WHAT IS NEEDED:
Would you return each entry exactly as written, omitting any pictures?

BEGIN DATASET

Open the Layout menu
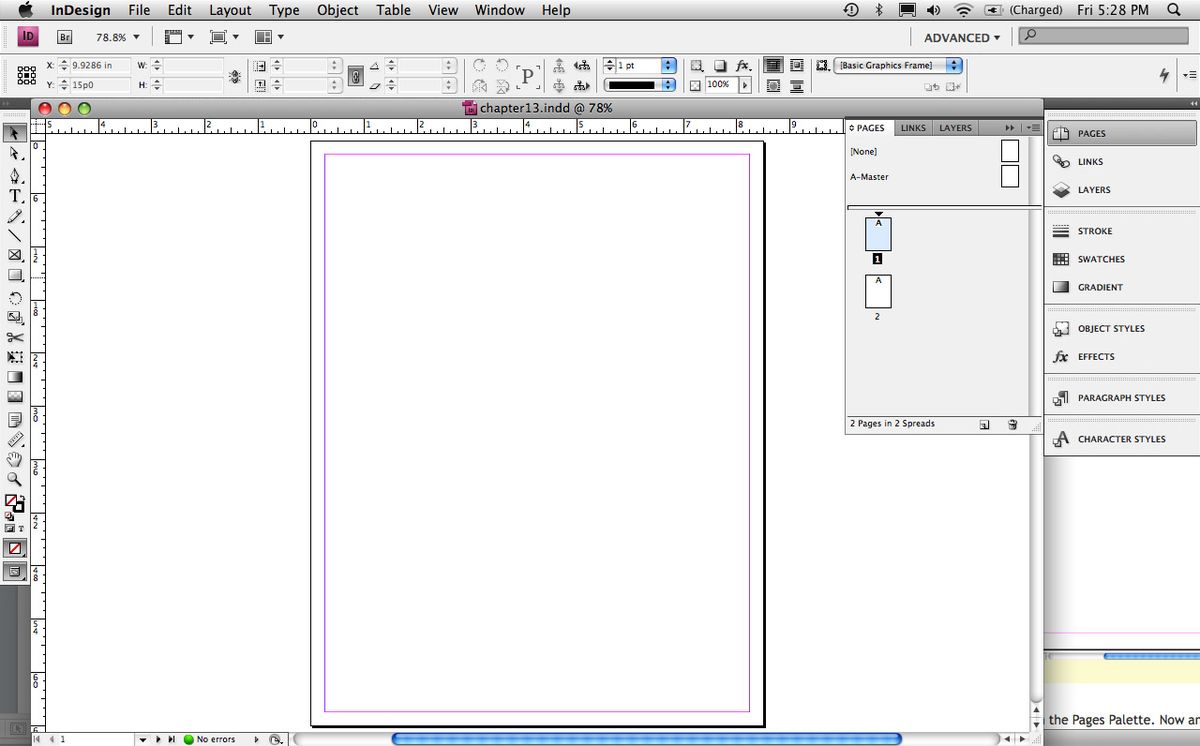Viewport: 1200px width, 746px height. pos(230,10)
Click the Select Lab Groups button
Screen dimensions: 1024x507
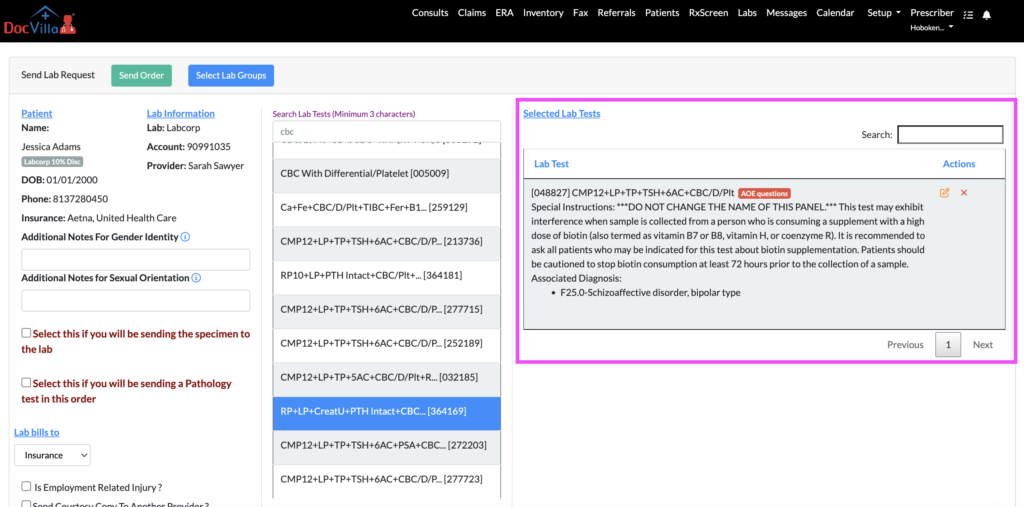pyautogui.click(x=230, y=75)
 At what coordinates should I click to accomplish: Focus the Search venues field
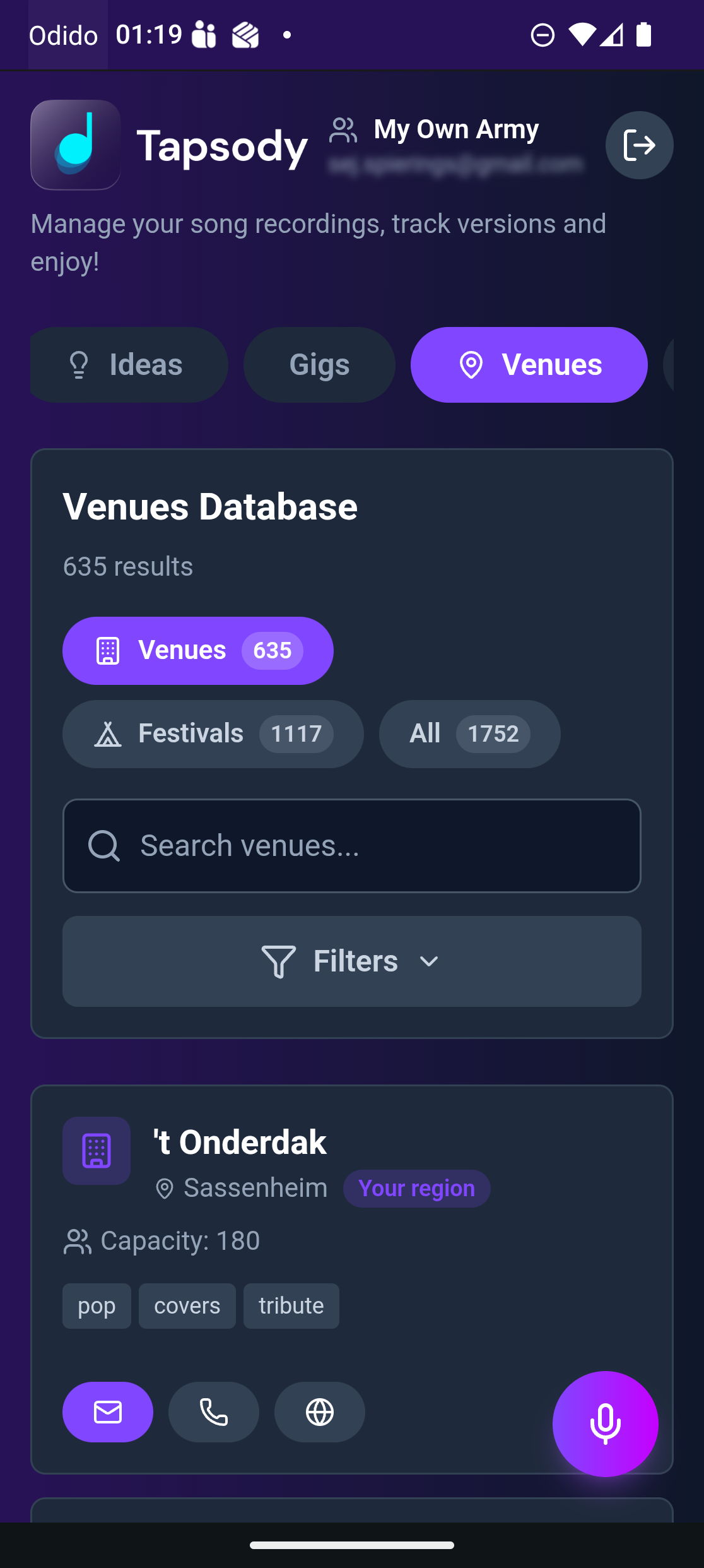tap(378, 845)

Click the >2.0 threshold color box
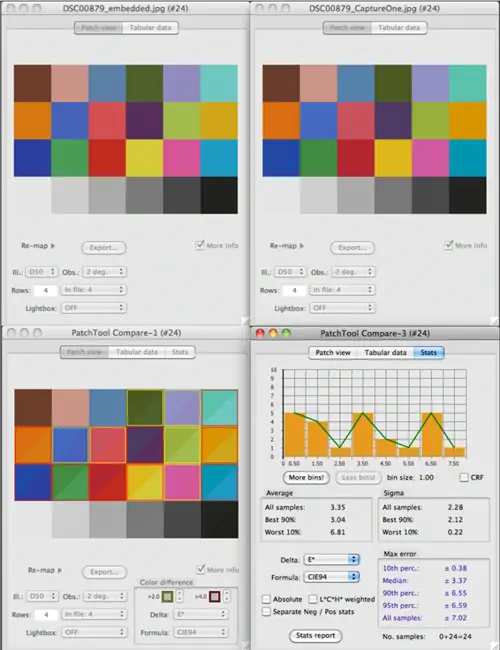pos(167,597)
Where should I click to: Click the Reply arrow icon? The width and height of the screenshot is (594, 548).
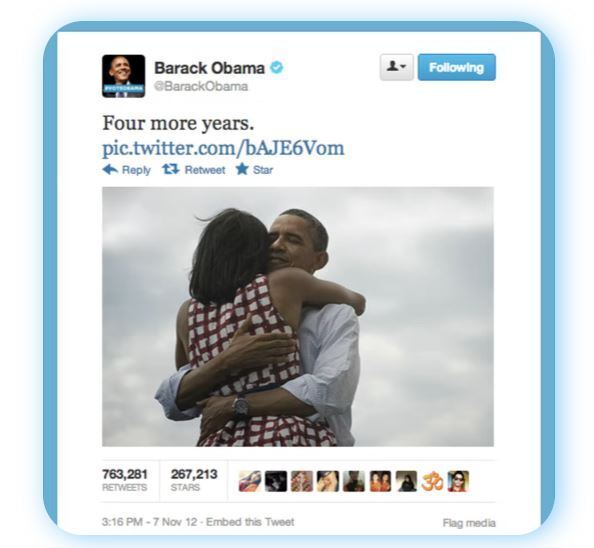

END DATASET

THE COMPLETED TASK:
Open the Layout menu
Viewport: 1200px width, 746px height. pos(230,10)
Click the Select Lab Groups button
Screen dimensions: 1024x507
pyautogui.click(x=230, y=75)
 At what coordinates should I click to accomplish: Focus the Search venues field
tap(378, 845)

Click the >2.0 threshold color box
pos(167,597)
Where should I click to: Click the Reply arrow icon? The width and height of the screenshot is (594, 548).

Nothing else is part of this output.